I was reading the proof of this Theorem in the Book "Graphs and Digraphs" of Chartrand (Link to the proof (Page 94-95)) and there's something that I don't understand. This part says:
Hence for each vertex of $\{u_2,u_3,...,u_n\}$ adjacent to $u_i$ there is a vertex of $\{ u_1,u_2,...,u_{n-1}$ not adjacent to $u_n$. Thus, deg $u_n \leq (n-1) -$deg $u_1$ so that $$deg\ u +deg \ v \leq n-1$$ This produces a contradiction; so G is Hamiltonian.
I don't really fully understand how was formulated this inequality. I know that's a contradiction but I don't see it clearly and I want to see it clear. The $n-1$ is because... ? and this part "$-\ deg\ u_1$"?
We assumed that $G$ was non-Hamiltonian and added as many edges as possible to $G$ so that the resulting graph $H$ is non-Hamiltonian. Let $x$ and $y$ be two nonadjacent vertices of $H$ such that $H+xy$ is Hamiltonian. We see that every Hamiltonian cycle of $H+xy$ must contain the edge $xy$. Thus $H$ contains a Hamiltonian $x-y$ path $P=(x=x_1,x_2,...,x_n=y)$. We claim that whenever $x_1x_i$ is an edge of $H$, where $2\leq i\leq n$, then $x_{i-1}x_n$ is not an edge of $H$, otherwise we can produce a Hamiltonian cycle in $H$ which is impossible since $H$ is non-Hamiltonian. Thus it follows that for each vertex in $\{x_2,x_3,..,x_n\}$ that is adjacent to $x_1$, there is a vertex in $\{x_1,x_2,...,x_{n-1}\}$ that is not adjacent to $x_n$ which implies that $\deg x_n\leq (n-1)-\deg x_1$ and so $\deg_Hx+\deg_Hy\leq n-1$. Therefore a contradiction has been produced and $G$ is Hamiltonian.

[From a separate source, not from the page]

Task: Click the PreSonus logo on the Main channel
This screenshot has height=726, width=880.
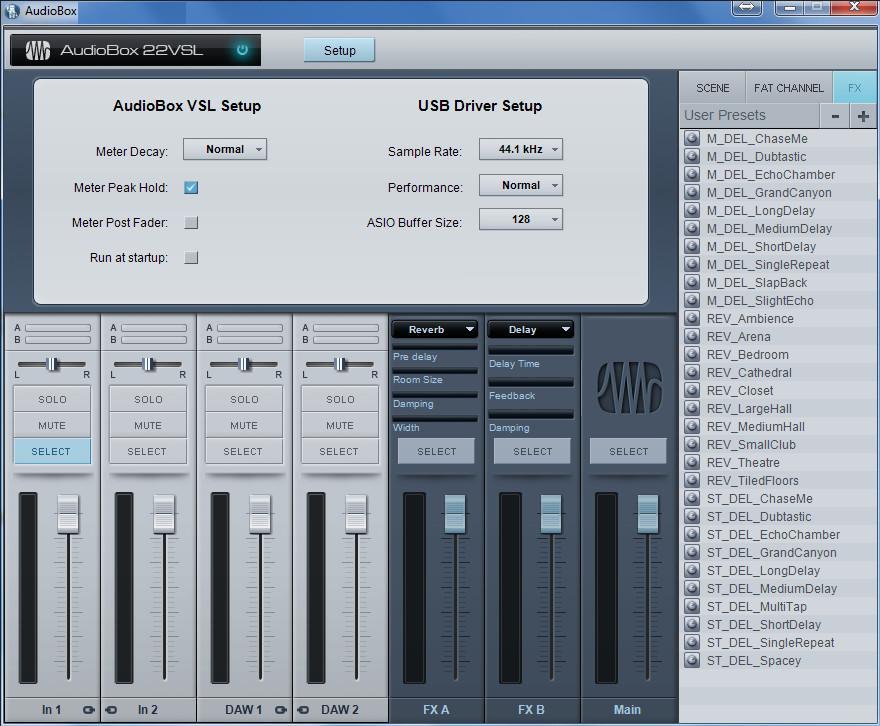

The proof of this theorem is not obvious at first. When the claim about "whenever $x_1x_i$ is an edge of $H$, where $2\leq i\leq n$, then $x_{i-1}x_n$ is not an edge of $H$" is made, we need to really think about the vertices that are allowed and aren't allowed to be adjacent to $x=x_1$ and $y=x_n$. The reason is because in $H$ we have a Hamiltonian $x-y$ path and if $x_n$ is adjacent to $x_{i-1}$ when $x_1$ is adjacent to $x_i$, where $2\leq i\leq n$, then we have produced a Hamiltonian cycle in $H$ which is impossible. Hence for each vertex in $\{x_2,x_3,..,x_n\}$ that is adjacent to $x_1$, there is a vertex in $\{x_1,x_2,...,x_{n-1}\}$ that is not adjacent to $x_n$. Also, we know that every vertex in $H$ has degree less than or equal to $n-1$. Thus since we know that $x_n$ is not adjacent to $x_1$ since $H$ is non-Hamiltonian, then $\deg x_n\leq (n-1)-\deg x_1$ which implies that $\deg_Hx+\deg_Hy\leq n-1$ which contradicts the fact that $\deg u+\deg v\geq n$ for each pair $u$, $v$ of nonadjacent vertices of $G$. Thus $G$ is Hamiltonian.